_Exercise inputs_
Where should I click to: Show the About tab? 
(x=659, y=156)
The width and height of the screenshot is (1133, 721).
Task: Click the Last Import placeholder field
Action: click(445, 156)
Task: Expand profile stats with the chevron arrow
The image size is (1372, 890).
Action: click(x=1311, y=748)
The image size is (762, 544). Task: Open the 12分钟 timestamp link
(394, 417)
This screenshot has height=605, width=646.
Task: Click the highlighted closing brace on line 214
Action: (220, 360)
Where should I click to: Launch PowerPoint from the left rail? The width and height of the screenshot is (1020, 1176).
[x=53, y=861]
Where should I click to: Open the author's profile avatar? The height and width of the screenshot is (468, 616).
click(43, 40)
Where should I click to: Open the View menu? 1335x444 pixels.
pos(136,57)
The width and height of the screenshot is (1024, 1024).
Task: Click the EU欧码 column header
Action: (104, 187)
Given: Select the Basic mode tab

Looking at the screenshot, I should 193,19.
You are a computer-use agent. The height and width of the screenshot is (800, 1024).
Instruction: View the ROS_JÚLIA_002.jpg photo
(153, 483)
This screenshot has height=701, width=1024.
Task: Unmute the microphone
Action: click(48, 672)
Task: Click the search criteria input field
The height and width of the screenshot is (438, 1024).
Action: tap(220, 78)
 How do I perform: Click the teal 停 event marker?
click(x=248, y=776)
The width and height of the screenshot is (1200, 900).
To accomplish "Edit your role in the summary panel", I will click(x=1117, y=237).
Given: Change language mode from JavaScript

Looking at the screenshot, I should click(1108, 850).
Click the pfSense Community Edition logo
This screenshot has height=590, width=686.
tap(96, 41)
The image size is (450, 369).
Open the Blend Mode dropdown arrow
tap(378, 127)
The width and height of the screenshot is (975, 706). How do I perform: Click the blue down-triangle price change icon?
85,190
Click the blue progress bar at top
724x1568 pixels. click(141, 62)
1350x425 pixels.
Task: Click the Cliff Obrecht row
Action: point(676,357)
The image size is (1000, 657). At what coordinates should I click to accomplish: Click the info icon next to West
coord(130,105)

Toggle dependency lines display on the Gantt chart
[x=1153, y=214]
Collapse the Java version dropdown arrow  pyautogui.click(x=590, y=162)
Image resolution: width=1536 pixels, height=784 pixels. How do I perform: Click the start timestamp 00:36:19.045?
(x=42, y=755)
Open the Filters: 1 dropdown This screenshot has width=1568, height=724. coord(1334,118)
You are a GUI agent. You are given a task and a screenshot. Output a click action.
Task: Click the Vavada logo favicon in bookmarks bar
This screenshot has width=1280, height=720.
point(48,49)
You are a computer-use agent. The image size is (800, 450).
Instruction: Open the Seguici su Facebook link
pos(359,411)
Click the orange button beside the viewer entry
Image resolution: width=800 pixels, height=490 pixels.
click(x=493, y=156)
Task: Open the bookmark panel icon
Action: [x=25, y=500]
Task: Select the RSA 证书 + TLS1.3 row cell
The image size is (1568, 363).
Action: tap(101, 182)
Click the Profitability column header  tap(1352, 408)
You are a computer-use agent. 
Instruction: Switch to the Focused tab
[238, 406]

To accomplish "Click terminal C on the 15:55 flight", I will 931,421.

_Requirements_
Rewrite every line of the records above as a numbered list, skipping the blank lines.

_Answer to the exercise_
1. Where should I click to: Show the About tab? 
2. (x=659, y=156)
3. The width and height of the screenshot is (1133, 721).
4. Task: Click the Last Import placeholder field
5. Action: click(445, 156)
6. Task: Expand profile stats with the chevron arrow
7. The image size is (1372, 890).
8. Action: click(x=1311, y=748)
9. The image size is (762, 544). Task: Open the 12分钟 timestamp link
10. (394, 417)
11. This screenshot has height=605, width=646.
12. Task: Click the highlighted closing brace on line 214
13. Action: (220, 360)
14. Where should I click to: Launch PowerPoint from the left rail? The width and height of the screenshot is (1020, 1176).
15. [x=53, y=861]
16. Where should I click to: Open the author's profile avatar? The height and width of the screenshot is (468, 616).
17. click(43, 40)
18. Where should I click to: Open the View menu? 1335x444 pixels.
19. pos(136,57)
20. The width and height of the screenshot is (1024, 1024).
21. Task: Click the EU欧码 column header
22. Action: (104, 187)
23. Given: Select the Basic mode tab
24. Looking at the screenshot, I should 193,19.
25. You are a computer-use agent. The height and width of the screenshot is (800, 1024).
26. Instruction: View the ROS_JÚLIA_002.jpg photo
27. (153, 483)
28. This screenshot has height=701, width=1024.
29. Task: Unmute the microphone
30. Action: click(48, 672)
31. Task: Click the search criteria input field
32. The height and width of the screenshot is (438, 1024).
33. Action: tap(220, 78)
34.  How do I perform: Click the teal 停 event marker?
35. click(x=248, y=776)
36. The width and height of the screenshot is (1200, 900).
37. To accomplish "Edit your role in the summary panel", I will click(x=1117, y=237).
38. Given: Change language mode from JavaScript
39. Looking at the screenshot, I should click(1108, 850).
40. Click the pfSense Community Edition logo
41. This screenshot has height=590, width=686.
42. tap(96, 41)
43. The image size is (450, 369).
44. Open the Blend Mode dropdown arrow
45. tap(378, 127)
46. The width and height of the screenshot is (975, 706). How do I perform: Click the blue down-triangle price change icon?
47. 85,190
48. Click the blue progress bar at top
49. 724x1568 pixels. click(141, 62)
50. 1350x425 pixels.
51. Task: Click the Cliff Obrecht row
52. Action: point(676,357)
53. The image size is (1000, 657). At what coordinates should I click to accomplish: Click the info icon next to West
54. coord(130,105)
55. Toggle dependency lines display on the Gantt chart
56. [x=1153, y=214]
57. Collapse the Java version dropdown arrow  pyautogui.click(x=590, y=162)
58. Image resolution: width=1536 pixels, height=784 pixels. How do I perform: Click the start timestamp 00:36:19.045?
59. (x=42, y=755)
60. Open the Filters: 1 dropdown This screenshot has width=1568, height=724. coord(1334,118)
61. You are a GUI agent. You are given a task and a screenshot. Output a click action.
62. Task: Click the Vavada logo favicon in bookmarks bar
63. This screenshot has width=1280, height=720.
64. point(48,49)
65. You are a computer-use agent. The image size is (800, 450).
66. Instruction: Open the Seguici su Facebook link
67. pos(359,411)
68. Click the orange button beside the viewer entry
69. Image resolution: width=800 pixels, height=490 pixels.
70. click(x=493, y=156)
71. Task: Open the bookmark panel icon
72. Action: [x=25, y=500]
73. Task: Select the RSA 证书 + TLS1.3 row cell
74. The image size is (1568, 363).
75. Action: tap(101, 182)
76. Click the Profitability column header  tap(1352, 408)
77. You are a computer-use agent. 
78. Instruction: Switch to the Focused tab
79. [238, 406]
80. To accomplish "Click terminal C on the 15:55 flight", I will 931,421.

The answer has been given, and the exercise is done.